Cole Porter makes important changes to one of his raciest songs, "Always True to You in My Fashion," from Kiss Me, Kate.

Kiss Me, Kate, Cole Porter's last great musical, opened on Broadway 30 December 1948 and has been revived countless times throughout the English-speaking world. Its two naughtiest songs are the ones that have remained the most popular and both demonstrate Porter's genius as a lyricist.

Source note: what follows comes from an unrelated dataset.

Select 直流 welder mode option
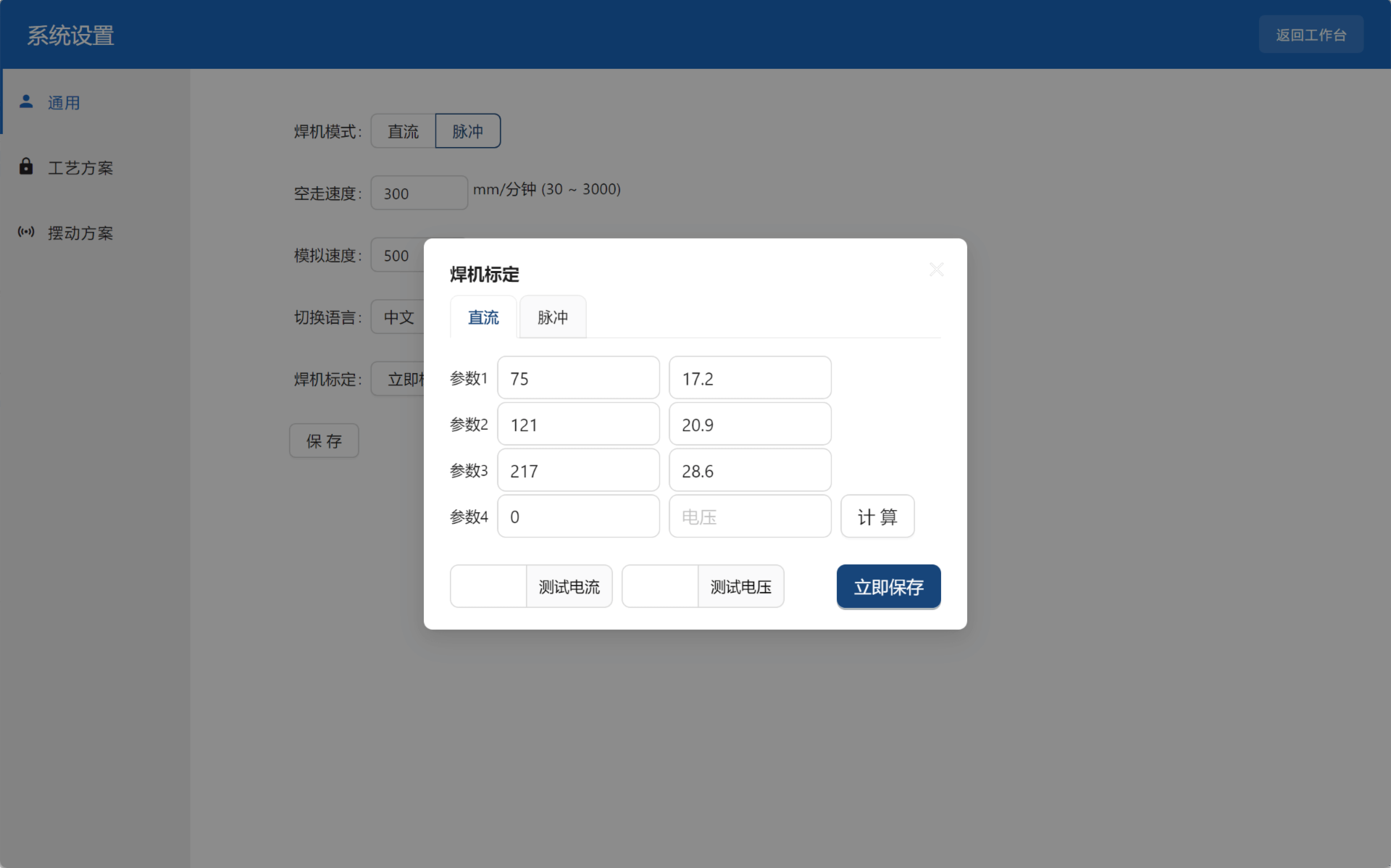This screenshot has width=1391, height=868. [403, 131]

One of those songs is "Too Darn Hot" and the other is the present song, here given the more cumbersome provisional title "But I'm Always True to You (Darlin' in My Fashion)." The song was first sung by Lisa Kirk, who originated the dual role of Lois Lane/Bianca in the original production.


In this working draft, Porter sharpens the lyrics of the well-known first and second refrains. In the typescript, the first lines of the first refrain read "When invited by a vet / In a bar for something wet, /If the vet begins to pet, I cry 'Hooray!'". Porter has scored through the weak lines and written in "If a custom-tailored vet / Asks me out for something wet, When the vet …." The second refrain begins with something much worse: "I am too, too much adored / By a veddy English lord, / When the lord goes overboard, I let him play." Porter scraps this clunker and replaces it with something much snappier: "I've been asked to have a meal / By a big tycoon in steel, / If the meal includes a deal, accept I may." That's more like it. Porter also changes "my friend from Boston, Mass." to "the boss of Boston, Mass." 


A vivid example of Cole Porter revising his lyrics and polishing them to perfection.